Над просторами северных морей - Павел Цупко 16 стр.


На этот раз он действительно не ошибся. Невдалеке от останков "Петлякова" по тундре ехала оленья упряжка с отдаленного стойбища. Управлял ею семнадцатилетний местный оленевод Алеша Канев. Оленеводческая бригада пастухов поставила в нескольких километрах от места катастрофы пастушечье жилье - куваксу. Бригада была невелика, всего четыре человека: отец парня - Феофан Клементьевич, Филиппов Григорий Семенович и Харлин Иван Гаврилович. Они-то и послали с утра Алешу, как самого молодого, к Бревенному ручью за хворостом. Парнишка ехал по знакомой, местности и неожиданно в стороне от тропы увидел обломки самолета. Раньше их здесь не было. Заинтересованный парень остановился, подошел поближе и вдруг услышал какие-то звуки. Звуки напоминали человеческую речь, но были совершенно непонятны. Потом кто-то зашевелился. Алеша испугался, бросился к упряжке и умчался назад, к куваксе.
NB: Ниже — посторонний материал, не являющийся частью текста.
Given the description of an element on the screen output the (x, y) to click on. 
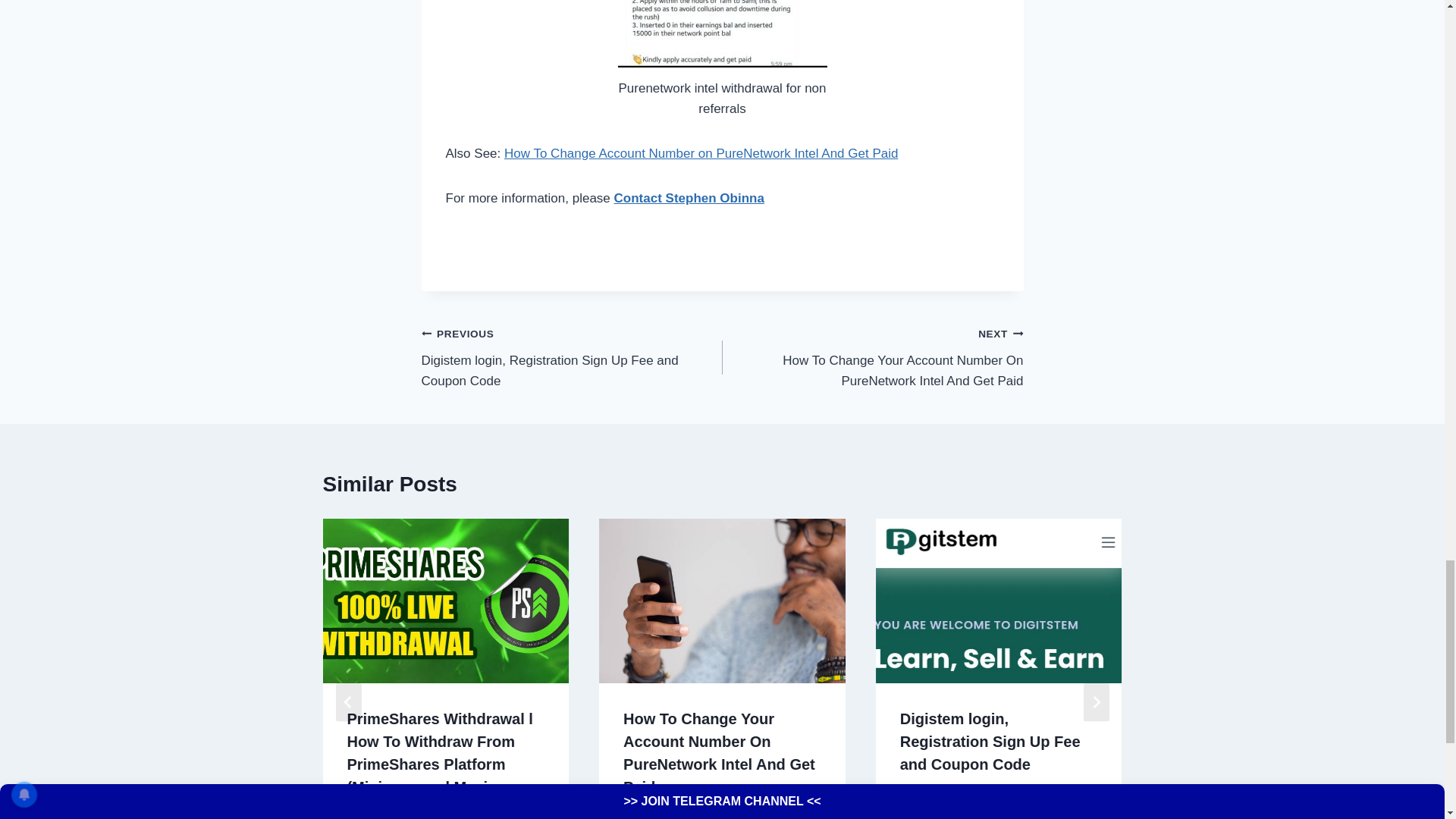
Contact Stephen Obinna (689, 197)
Given the description of an element on the screen output the (x, y) to click on. 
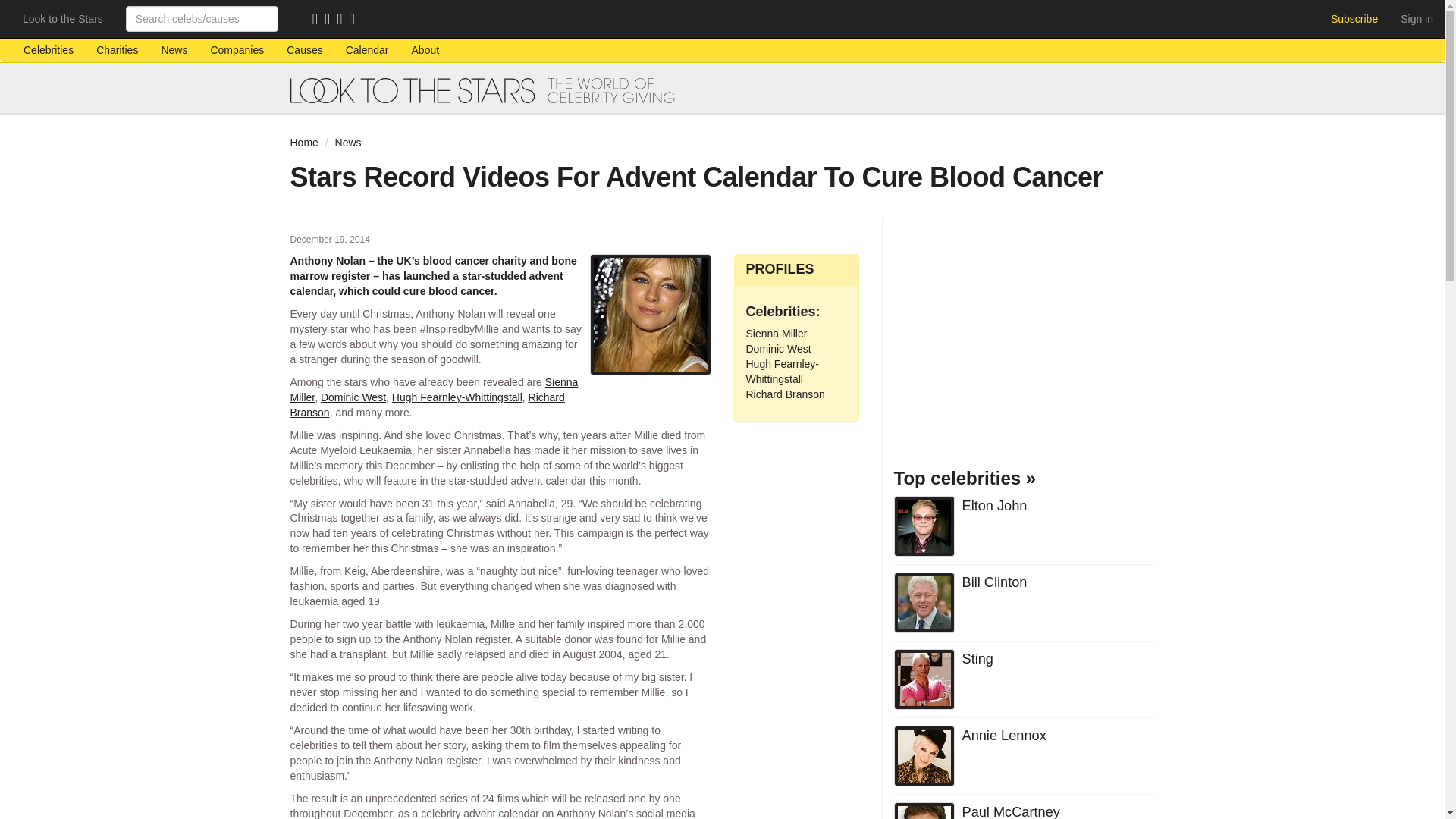
Calendar of celebrity charity events (367, 49)
Companies (236, 49)
Hugh Fearnley-Whittingstall (456, 397)
Causes (304, 49)
News (173, 49)
Subscribe (1354, 18)
Celebrities (47, 49)
News about celebrities doing good (173, 49)
Home (303, 142)
Find out more about this website (425, 49)
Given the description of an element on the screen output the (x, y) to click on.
Владимир Цеха хотя очень плохо видел, но рассмотрел двигавшихся людей и оленей. Он, несказанно обрадовавшись, заторопился, направился к людям, закричал. Но те почему-то повернули от него, побежали к оленям и уехали. Человек долго смотрел им вслед, тянул руки, звал, но силы уже покидали его, и он остановился. С трудом вернулся к самолету. Положение стало совсем безнадежным. Все чаще мутился рассудок, и только одна мысль теплилась в голове: "Не спать! Не сдаваться! Не спать!"

И он снова заставлял себя ковылять вокруг самолета…

…Отъехав на большое расстояние, Алеша Канев опомнился. За ним никто не гнался, не стрелял. Парень поехал к отцу.

Оленеводы переполошились: откуда в тундре самолет? Почему речь непонятная? Может быть, немцы высадили десант? Посовещавшись, утром 28 сентября вчетвером, захватив охотничьи ружья, они поехали к самолету. Соблюдая осторожность, остановились вдалеке, окружили. По сигналу скрытно двинулись вперед. Когда приблизились на выстрел, Канев-отец вскочил и направился к самолету. Оттуда отделился и шагнул навстречу высокий человек в лохмотьях с совершенно черным лицом. Канев вскинул ружье, скомандовал: "Стой! Я буду стрелять!" Но человек еле держался на ногах, тянул к оленеводу черные руки и бормотал что-то несвязное. Бригадир отбросил ружье и подхватил вконец обессилевшего человека. Остальные подбежали на помощь. Они уже разглядели красные звезды на килях "Петлякова" и на обломках его крыльев. Пострадавшего осторожно уложили на нарты и увезли в куваксу.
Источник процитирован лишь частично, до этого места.